Exercise input:
□ □ □ □ □

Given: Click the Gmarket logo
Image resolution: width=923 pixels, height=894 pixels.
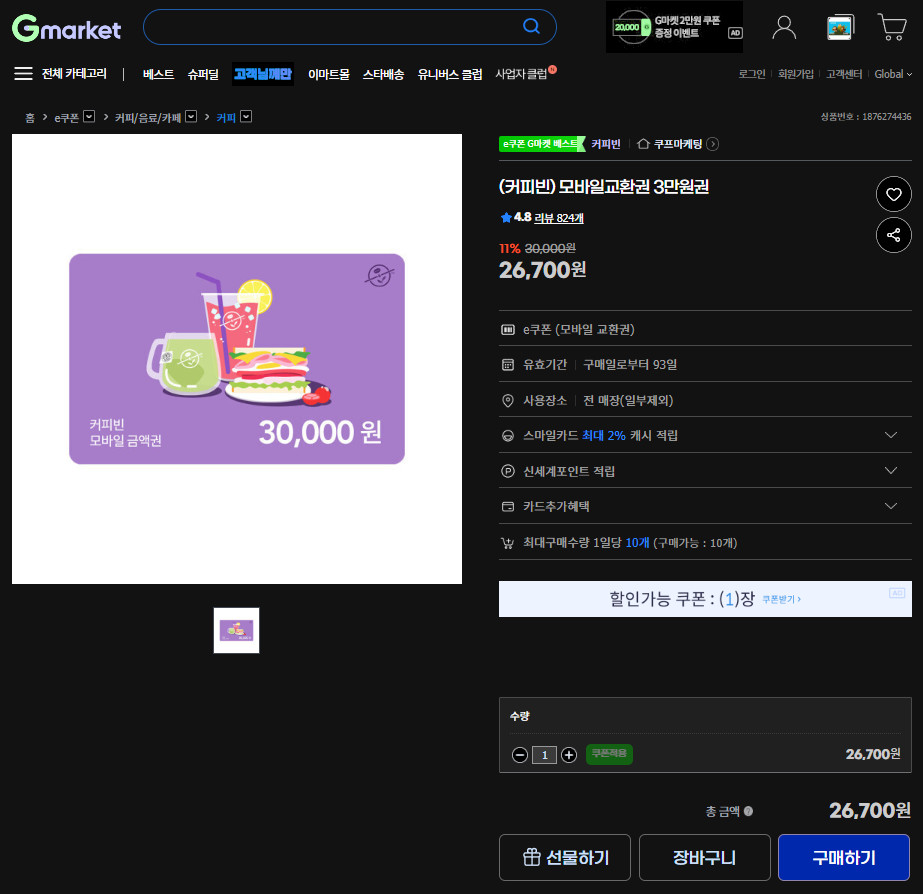Looking at the screenshot, I should click(65, 29).
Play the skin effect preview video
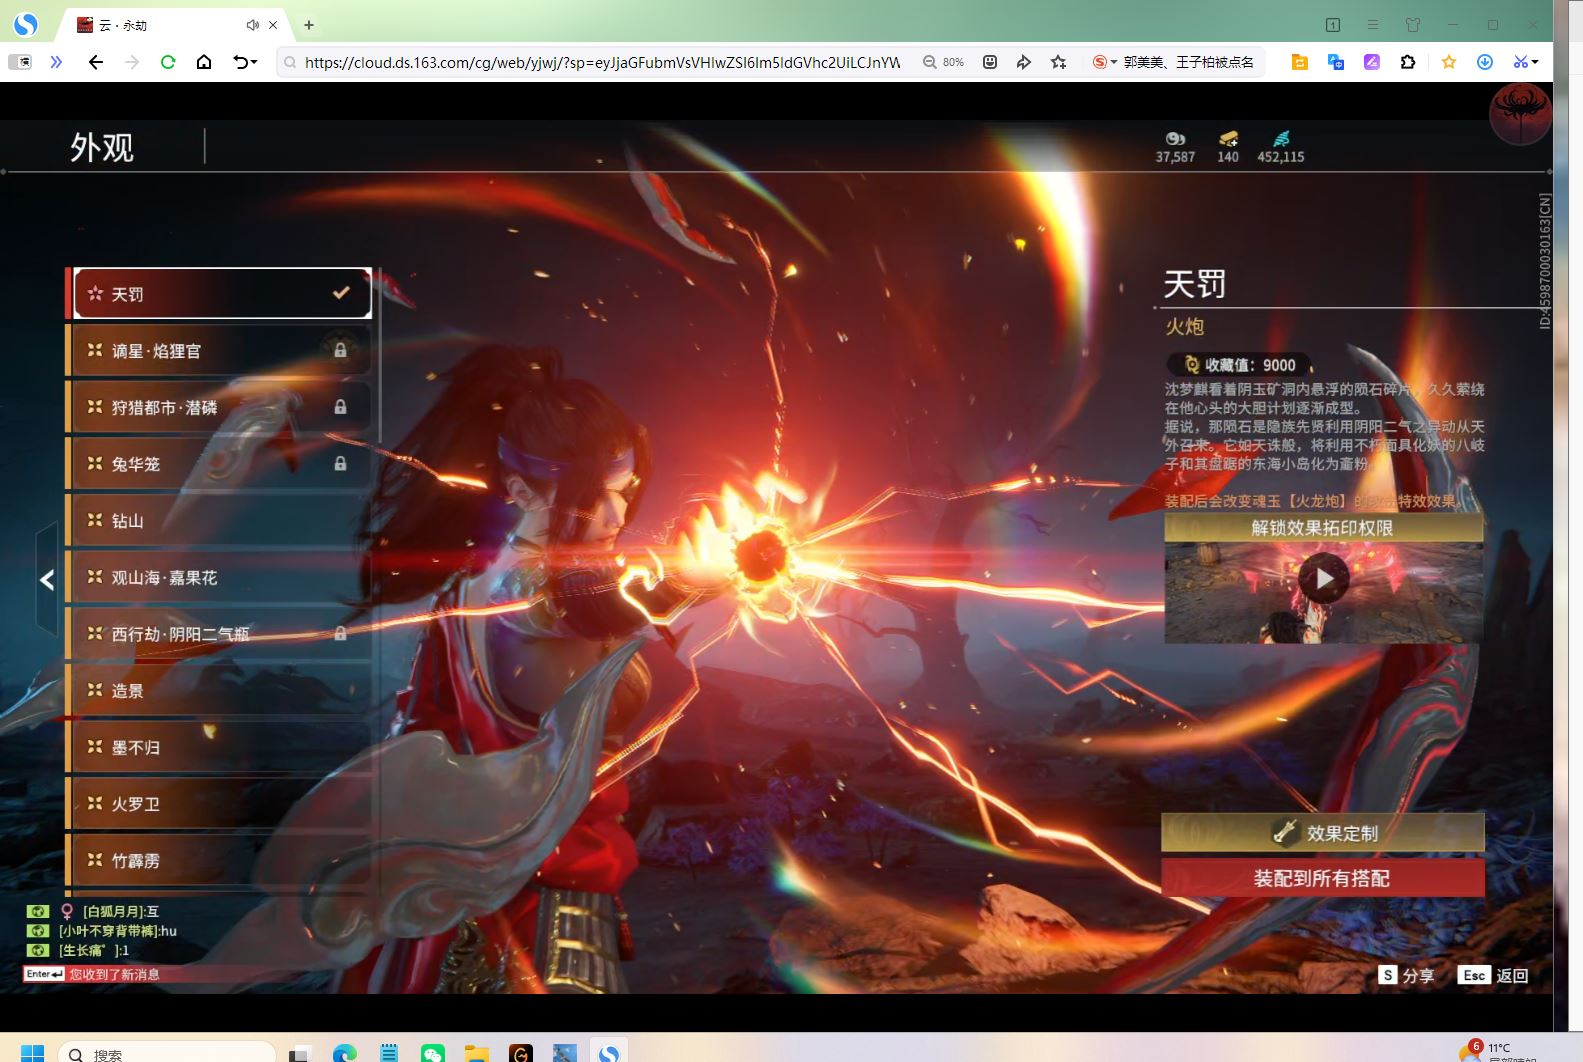The height and width of the screenshot is (1062, 1583). tap(1323, 579)
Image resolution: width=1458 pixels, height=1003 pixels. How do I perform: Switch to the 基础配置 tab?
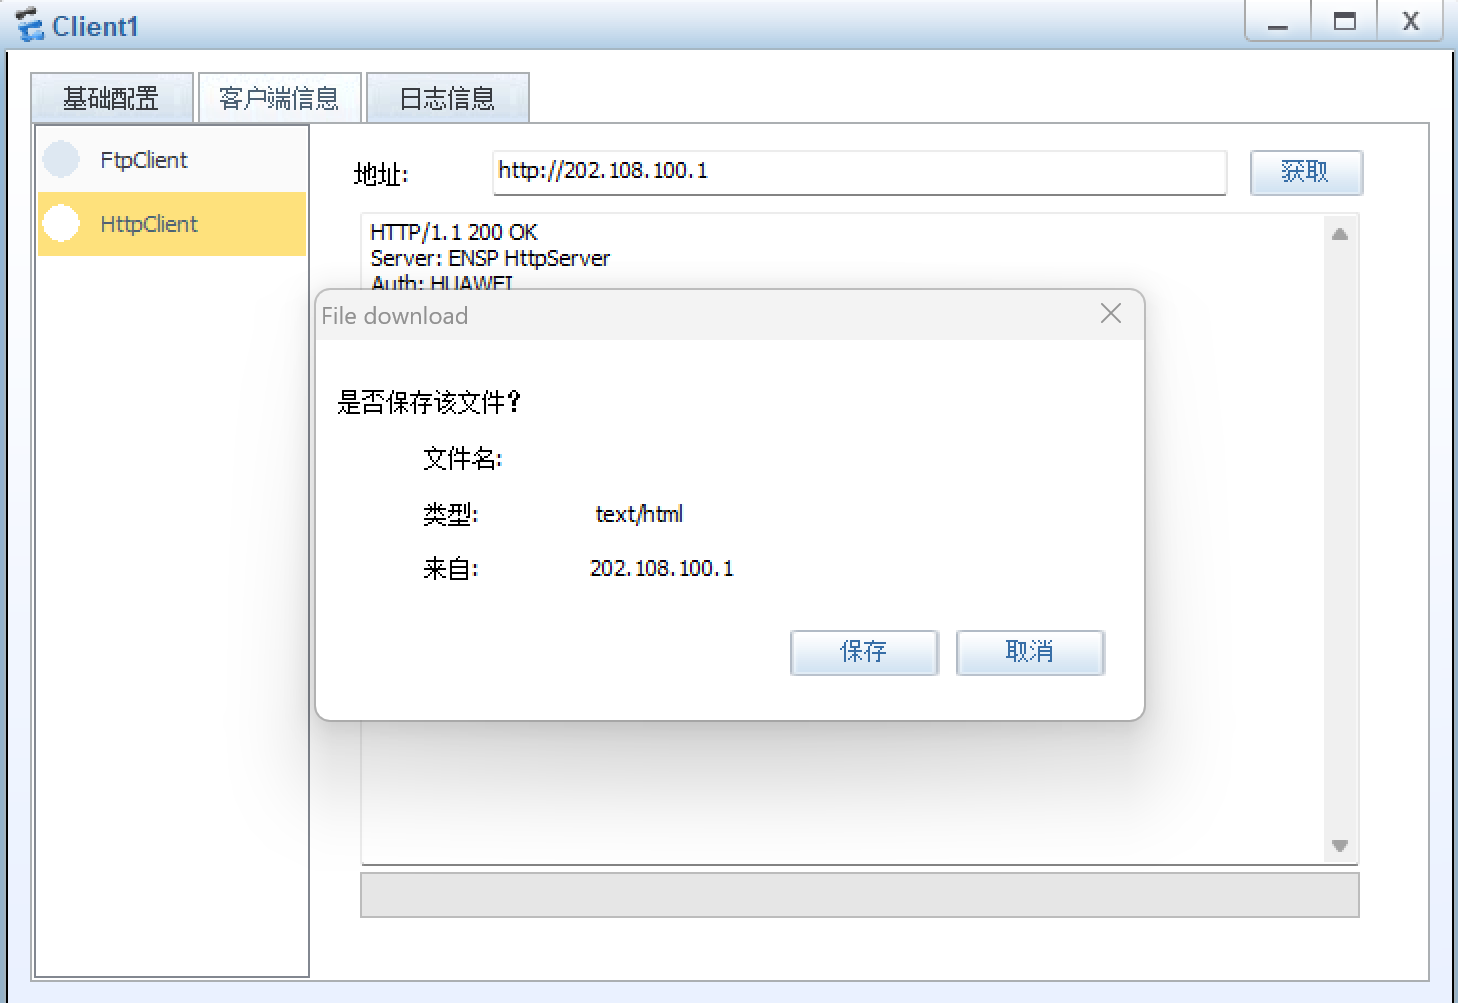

□ □ □ □ □

What to do: Apart from the pictures, the material above has to be repeated exactly.

Answer below:
Given: Click the Gmarket logo
Image resolution: width=923 pixels, height=894 pixels.
Looking at the screenshot, I should click(65, 29).
Play the skin effect preview video
The height and width of the screenshot is (1062, 1583). tap(1323, 579)
Image resolution: width=1458 pixels, height=1003 pixels. How do I perform: Switch to the 基础配置 tab?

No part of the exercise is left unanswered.